__What the task requires__. Copy out the listing below word for word, beginning at the line that has "Pick the light cyan 8–10 m/s legend swatch" and stopping after the line that has "Image resolution: width=1479".
[Start of Given information]
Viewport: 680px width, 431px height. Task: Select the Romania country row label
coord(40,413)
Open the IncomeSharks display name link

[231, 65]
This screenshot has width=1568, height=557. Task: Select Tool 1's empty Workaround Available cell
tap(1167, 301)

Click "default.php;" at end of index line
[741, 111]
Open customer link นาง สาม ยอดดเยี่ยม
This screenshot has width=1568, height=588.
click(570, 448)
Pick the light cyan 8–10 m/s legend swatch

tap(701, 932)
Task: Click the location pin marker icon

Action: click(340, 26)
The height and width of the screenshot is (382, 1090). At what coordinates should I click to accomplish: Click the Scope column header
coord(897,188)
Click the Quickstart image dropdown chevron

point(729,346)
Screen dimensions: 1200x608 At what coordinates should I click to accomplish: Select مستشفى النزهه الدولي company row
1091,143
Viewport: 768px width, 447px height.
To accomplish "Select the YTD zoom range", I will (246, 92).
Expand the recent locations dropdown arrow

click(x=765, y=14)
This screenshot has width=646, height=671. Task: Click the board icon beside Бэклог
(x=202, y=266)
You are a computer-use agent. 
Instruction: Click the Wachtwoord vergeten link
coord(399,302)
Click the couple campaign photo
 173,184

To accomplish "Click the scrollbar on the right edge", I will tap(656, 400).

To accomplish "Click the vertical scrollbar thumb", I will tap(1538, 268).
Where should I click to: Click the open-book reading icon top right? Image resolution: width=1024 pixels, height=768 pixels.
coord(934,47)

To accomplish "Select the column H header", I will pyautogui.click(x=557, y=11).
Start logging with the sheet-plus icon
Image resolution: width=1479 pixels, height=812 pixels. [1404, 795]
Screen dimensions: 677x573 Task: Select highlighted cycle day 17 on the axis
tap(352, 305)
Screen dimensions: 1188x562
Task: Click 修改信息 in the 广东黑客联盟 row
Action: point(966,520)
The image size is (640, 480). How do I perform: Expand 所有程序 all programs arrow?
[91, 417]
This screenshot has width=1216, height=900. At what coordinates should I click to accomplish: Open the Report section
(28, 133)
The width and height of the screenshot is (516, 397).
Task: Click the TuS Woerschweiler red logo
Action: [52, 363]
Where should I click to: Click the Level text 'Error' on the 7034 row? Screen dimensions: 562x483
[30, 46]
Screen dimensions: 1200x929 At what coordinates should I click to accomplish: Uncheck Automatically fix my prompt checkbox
[End of Given information]
__Task result__.
Pick the light cyan 8–10 m/s legend swatch

tap(701, 932)
Task: Click the location pin marker icon

Action: click(340, 26)
The height and width of the screenshot is (382, 1090). At what coordinates should I click to accomplish: Click the Scope column header
coord(897,188)
Click the Quickstart image dropdown chevron

point(729,346)
Screen dimensions: 1200x608 At what coordinates should I click to accomplish: Select مستشفى النزهه الدولي company row
1091,143
Viewport: 768px width, 447px height.
To accomplish "Select the YTD zoom range", I will (246, 92).
Expand the recent locations dropdown arrow

click(x=765, y=14)
This screenshot has width=646, height=671. Task: Click the board icon beside Бэклог
(x=202, y=266)
You are a computer-use agent. 
Instruction: Click the Wachtwoord vergeten link
coord(399,302)
Click the couple campaign photo
 173,184

To accomplish "Click the scrollbar on the right edge", I will tap(656, 400).

To accomplish "Click the vertical scrollbar thumb", I will tap(1538, 268).
Where should I click to: Click the open-book reading icon top right? Image resolution: width=1024 pixels, height=768 pixels.
coord(934,47)

To accomplish "Select the column H header", I will pyautogui.click(x=557, y=11).
Start logging with the sheet-plus icon
Image resolution: width=1479 pixels, height=812 pixels. [1404, 795]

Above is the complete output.